Laboratories - High Performance Computing
Global Computing Laboratory (GCLab)
203 Smith Hall, Professor Michela Taufer.
The Global Computing Laboratory focuses on various aspects of high performance computing (HPC) and its application to the sciences. We are engaged in the design and testing of efficient computational algorithms and adaptive scheduling policies for scientific computing on GPUs, cloud computing, and volunteer computing. Interdisciplinary research with scientists and engineers in fields such as chemistry and chemical engineering, pharmaceutical sciences, seismology, and mathematics is at the core of our activities and philosophy.
Computational Research and Programming Lab
221 Smith Hall, Professor Sunita Chandrasekaran.
The Computational Research and Programming Lab (CRPL) focuses on exploring programming models and its language features to parallelize real-world scientific applications on large scale computing processors consisting of hundreds to thousands of CPUs and accelerators such as GPUs or co-processors such as Xeon Phi or even specialized processors such as DSPs, FPGAs. We explore compiler and runtime techniques to optimize data movement for High Performance Computing (HPC). We also explore deep learning techniques for image classification using power-efficient embedded platforms. Scientific domains that we focus include Molecular Dynamics and Bioinformatics. We also develop validation and verification suites to check for validation and corrections of programming models' implementations in compilers.
119 Elkton Road, Professor David Saunders, Research Associate Professor David Wood.
We design algorithms and high performance implementations for exact linear algebra computation. Exact linear algebra with matrices of integers is harder than the more widely used approximate linear algebra in floating point. Our work contributes to LinBox, a software library for solving exact systems exactly. It is developed by a team of researchers in the US, France, and Canada
208 Smith Hall, Professor John Cavazos.
The Cavazos Laboratory conducts research on the application of machine learning techniques to build intelligent software systems. We work on intelligent and iterative compilation and auto-tuning for computer systems, spanning embedded computers to large-scale supercomputers. We perform research in the construction and tuning of compilers and in using machine-learning algorithms to solve hard systems problems.
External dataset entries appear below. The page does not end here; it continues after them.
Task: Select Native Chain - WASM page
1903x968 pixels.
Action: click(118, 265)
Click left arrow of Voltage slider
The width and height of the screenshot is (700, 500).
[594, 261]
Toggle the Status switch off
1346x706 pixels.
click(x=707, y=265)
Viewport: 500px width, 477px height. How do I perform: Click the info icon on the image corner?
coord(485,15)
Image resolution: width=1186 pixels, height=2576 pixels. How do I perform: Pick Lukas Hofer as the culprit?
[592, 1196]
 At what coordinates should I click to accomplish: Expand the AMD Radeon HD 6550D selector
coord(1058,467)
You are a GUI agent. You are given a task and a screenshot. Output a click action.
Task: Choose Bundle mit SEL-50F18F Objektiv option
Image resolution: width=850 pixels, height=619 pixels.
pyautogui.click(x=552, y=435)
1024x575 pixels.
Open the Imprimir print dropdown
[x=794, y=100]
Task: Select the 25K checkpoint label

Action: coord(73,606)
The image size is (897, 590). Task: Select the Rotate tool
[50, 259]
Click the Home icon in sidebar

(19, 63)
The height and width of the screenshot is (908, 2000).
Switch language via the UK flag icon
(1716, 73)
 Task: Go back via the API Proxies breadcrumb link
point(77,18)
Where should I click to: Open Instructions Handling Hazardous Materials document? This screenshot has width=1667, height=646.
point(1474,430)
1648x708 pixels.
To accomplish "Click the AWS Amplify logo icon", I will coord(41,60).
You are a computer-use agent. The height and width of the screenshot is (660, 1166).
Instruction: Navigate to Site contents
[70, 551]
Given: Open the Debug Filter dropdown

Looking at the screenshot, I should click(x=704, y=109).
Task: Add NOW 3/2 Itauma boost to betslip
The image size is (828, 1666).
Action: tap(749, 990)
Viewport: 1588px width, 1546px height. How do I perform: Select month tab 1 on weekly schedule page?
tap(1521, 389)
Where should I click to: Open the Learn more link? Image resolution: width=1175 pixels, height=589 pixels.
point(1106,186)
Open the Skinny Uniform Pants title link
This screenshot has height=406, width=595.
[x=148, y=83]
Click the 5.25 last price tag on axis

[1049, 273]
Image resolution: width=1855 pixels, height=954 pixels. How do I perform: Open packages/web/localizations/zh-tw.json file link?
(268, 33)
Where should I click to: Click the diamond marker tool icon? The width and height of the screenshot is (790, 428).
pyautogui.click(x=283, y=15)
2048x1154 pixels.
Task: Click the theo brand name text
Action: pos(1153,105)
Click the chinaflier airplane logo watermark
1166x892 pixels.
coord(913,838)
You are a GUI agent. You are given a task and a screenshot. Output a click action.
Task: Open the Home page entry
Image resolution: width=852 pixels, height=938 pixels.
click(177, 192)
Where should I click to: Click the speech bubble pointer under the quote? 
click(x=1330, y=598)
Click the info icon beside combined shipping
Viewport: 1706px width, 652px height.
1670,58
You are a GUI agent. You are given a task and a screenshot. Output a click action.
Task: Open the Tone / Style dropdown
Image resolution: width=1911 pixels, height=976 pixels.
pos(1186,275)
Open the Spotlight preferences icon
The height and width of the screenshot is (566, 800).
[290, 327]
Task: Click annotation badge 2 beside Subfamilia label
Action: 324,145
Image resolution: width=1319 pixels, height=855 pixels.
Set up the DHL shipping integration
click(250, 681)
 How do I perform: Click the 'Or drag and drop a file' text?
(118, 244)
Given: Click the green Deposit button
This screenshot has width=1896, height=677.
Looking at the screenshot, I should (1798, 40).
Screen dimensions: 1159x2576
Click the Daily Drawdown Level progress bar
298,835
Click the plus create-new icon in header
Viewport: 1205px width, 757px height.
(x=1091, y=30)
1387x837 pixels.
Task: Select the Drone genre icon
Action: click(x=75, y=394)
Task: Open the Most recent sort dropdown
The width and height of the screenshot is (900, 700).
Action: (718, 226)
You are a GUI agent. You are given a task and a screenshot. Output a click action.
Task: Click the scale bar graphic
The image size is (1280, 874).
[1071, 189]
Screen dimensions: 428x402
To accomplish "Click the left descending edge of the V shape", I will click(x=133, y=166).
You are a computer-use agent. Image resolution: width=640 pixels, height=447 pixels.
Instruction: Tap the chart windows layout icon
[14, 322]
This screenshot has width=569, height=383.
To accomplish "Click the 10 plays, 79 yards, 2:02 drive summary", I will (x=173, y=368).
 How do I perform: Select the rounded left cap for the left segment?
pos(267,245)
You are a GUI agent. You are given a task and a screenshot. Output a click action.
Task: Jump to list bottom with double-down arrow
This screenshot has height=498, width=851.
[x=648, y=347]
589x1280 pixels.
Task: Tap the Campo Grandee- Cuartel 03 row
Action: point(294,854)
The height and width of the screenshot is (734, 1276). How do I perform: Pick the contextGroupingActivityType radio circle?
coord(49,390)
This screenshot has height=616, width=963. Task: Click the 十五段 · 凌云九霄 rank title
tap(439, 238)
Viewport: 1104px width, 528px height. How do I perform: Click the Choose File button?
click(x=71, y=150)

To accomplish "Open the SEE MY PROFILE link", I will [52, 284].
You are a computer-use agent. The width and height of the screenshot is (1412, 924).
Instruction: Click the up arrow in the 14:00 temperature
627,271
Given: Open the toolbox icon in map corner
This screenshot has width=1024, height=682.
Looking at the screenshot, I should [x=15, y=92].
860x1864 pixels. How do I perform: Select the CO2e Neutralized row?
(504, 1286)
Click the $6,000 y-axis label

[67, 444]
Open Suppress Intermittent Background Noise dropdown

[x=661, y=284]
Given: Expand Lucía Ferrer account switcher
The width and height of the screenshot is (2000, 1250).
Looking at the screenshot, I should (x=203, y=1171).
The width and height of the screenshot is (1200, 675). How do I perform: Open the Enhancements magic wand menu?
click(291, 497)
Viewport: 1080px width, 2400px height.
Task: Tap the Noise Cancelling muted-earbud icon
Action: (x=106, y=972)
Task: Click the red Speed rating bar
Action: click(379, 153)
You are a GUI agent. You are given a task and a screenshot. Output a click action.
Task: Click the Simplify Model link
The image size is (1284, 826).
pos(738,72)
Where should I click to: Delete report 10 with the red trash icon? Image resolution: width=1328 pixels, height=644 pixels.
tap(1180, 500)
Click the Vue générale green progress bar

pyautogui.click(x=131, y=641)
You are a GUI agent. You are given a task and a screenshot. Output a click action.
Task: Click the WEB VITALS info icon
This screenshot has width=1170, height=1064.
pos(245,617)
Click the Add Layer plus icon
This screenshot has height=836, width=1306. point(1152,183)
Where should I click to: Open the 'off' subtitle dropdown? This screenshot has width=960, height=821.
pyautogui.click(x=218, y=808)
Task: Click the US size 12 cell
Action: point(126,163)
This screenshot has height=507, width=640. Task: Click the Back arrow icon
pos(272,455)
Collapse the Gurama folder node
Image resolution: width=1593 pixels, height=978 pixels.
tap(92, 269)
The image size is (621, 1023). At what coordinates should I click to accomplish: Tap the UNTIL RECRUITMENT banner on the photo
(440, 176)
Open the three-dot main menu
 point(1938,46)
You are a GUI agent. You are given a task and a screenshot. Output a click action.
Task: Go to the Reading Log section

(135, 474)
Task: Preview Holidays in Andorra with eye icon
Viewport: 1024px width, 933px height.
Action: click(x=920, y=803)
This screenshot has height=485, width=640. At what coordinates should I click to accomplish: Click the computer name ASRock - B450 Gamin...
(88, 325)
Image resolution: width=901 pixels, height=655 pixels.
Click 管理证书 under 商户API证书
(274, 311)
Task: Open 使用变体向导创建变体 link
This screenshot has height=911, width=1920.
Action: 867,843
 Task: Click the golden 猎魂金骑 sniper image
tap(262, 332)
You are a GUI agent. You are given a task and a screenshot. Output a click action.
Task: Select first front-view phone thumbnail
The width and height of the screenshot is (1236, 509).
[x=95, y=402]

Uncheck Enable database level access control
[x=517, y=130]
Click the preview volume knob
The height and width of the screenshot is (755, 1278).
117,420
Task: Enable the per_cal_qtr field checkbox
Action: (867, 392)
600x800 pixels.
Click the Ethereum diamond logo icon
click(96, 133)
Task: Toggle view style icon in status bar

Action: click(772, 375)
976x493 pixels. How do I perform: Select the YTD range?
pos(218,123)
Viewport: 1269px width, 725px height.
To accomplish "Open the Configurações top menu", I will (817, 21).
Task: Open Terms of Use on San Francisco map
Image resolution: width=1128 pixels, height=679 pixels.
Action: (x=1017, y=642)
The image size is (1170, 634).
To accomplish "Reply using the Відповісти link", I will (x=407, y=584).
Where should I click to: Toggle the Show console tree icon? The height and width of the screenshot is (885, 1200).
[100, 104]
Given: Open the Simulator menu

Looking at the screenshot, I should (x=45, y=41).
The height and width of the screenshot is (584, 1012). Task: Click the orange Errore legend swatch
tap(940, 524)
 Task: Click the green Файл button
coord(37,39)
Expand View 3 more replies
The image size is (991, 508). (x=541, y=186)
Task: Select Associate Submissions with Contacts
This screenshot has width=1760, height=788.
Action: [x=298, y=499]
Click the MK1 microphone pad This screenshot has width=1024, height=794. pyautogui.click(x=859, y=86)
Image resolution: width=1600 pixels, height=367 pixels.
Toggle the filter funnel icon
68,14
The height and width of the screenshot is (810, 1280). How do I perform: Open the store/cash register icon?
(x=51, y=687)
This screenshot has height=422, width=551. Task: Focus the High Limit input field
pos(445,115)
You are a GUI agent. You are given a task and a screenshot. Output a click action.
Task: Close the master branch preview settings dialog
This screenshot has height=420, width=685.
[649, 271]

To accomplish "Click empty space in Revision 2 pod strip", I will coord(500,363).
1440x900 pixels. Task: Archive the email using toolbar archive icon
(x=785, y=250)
Software Analysis and Compilation Laboratory
213 Smith Hall, Professor Lori Pollock.
Our research focuses on program analysis to automate and semi-automate tedious and error-prone tasks typically performed by software engineers, testers, and scientists. Current research projects include applying natural language processing techniques to perform textual analysis of software artifacts and using that information for automatically generating documentation from source code, improving code search and feature location, and improving other software maintenance tools. We are also investigating various aspects of green software engineering to enable software designers to make energy-conscious design decisions. In software testing, we are developing techniques to automatically generate tests for web applications. Other projects focus on optimizing compilers for modern parallel architectures.
Verified Software Laboratory
421 Smith Hall, Professor Stephen Siegel.
The VSL conducts research into one of the most important problems in Software Engineering: how to develop verifiably correct complex software systems. Currently, the VSL is focusing on parallel programs used for scientific computation and is developing tools that can find defects in these programs or establish their correctness. These tools are based on techniques from logic, compiler theory, symbolic computation, and model checking.